== EXERCISE INSTRUCTIONS ==
Scale every coordinate in the answers of the records by 1.9, rounding to whole numbers with halves rounded up, and write out all the lines again, requests included. Leave the numbers in the requests unchanged, and omit the pictures from your answer.

Pointing data for screenshots
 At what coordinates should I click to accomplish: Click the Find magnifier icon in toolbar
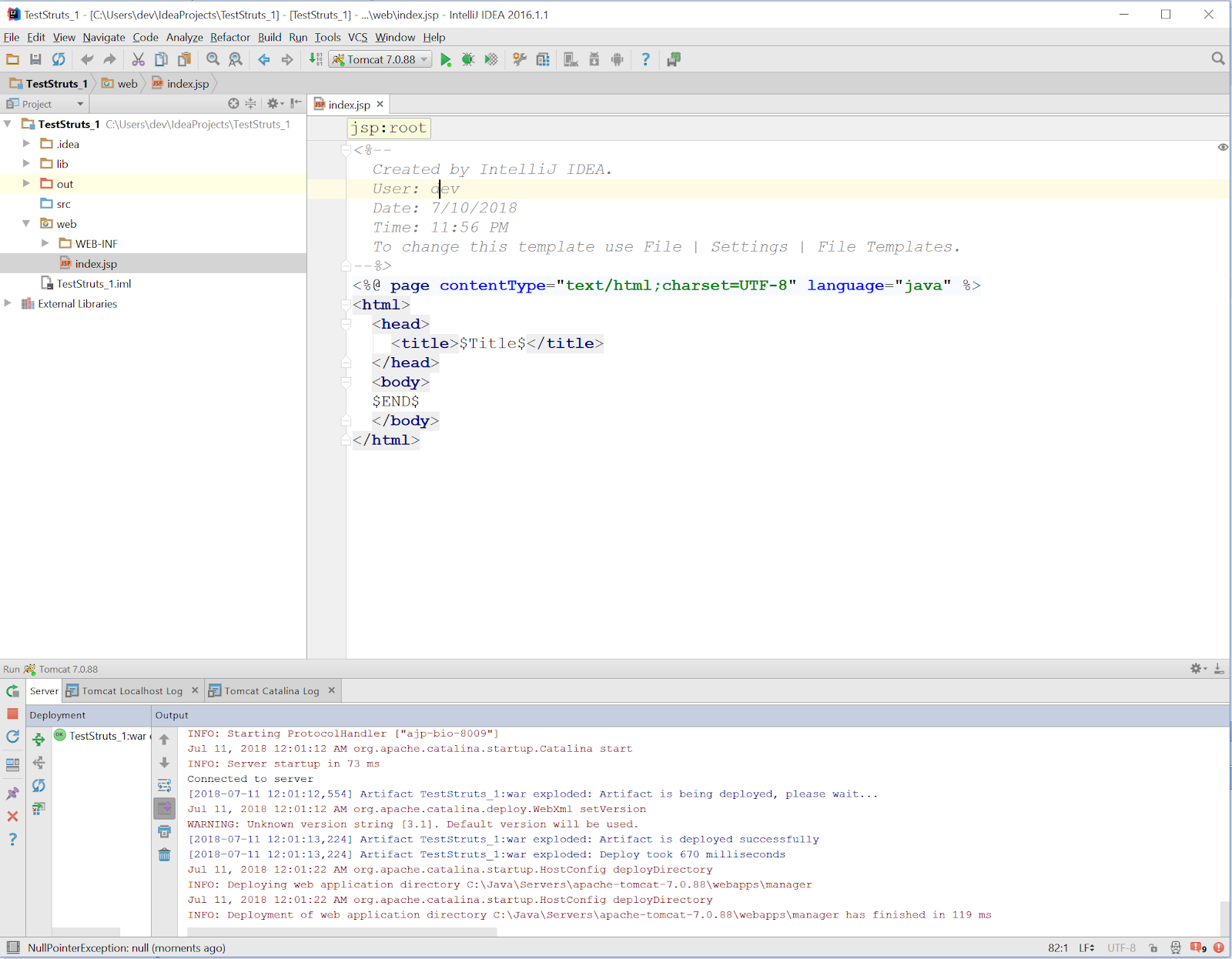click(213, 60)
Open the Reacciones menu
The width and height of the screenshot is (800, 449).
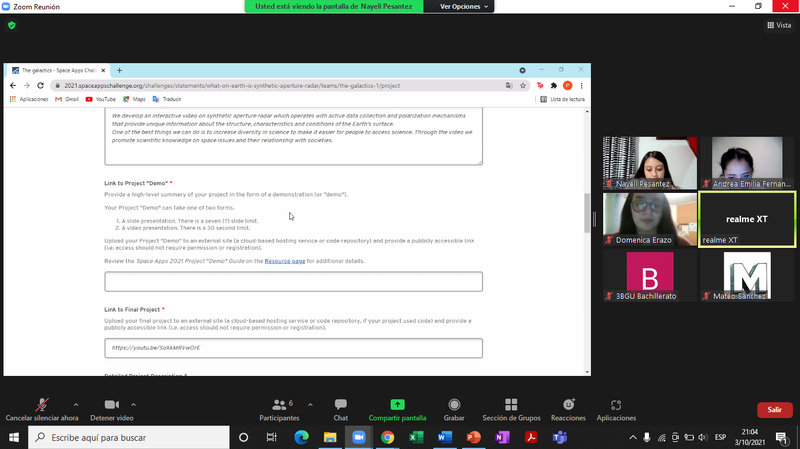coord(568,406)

== WRITTEN ANSWER ==
 At what coordinates should I click to accomplish: Click the Find magnifier icon in toolbar
click(405, 114)
Open the Reacciones menu
The width and height of the screenshot is (800, 449).
coord(1079,771)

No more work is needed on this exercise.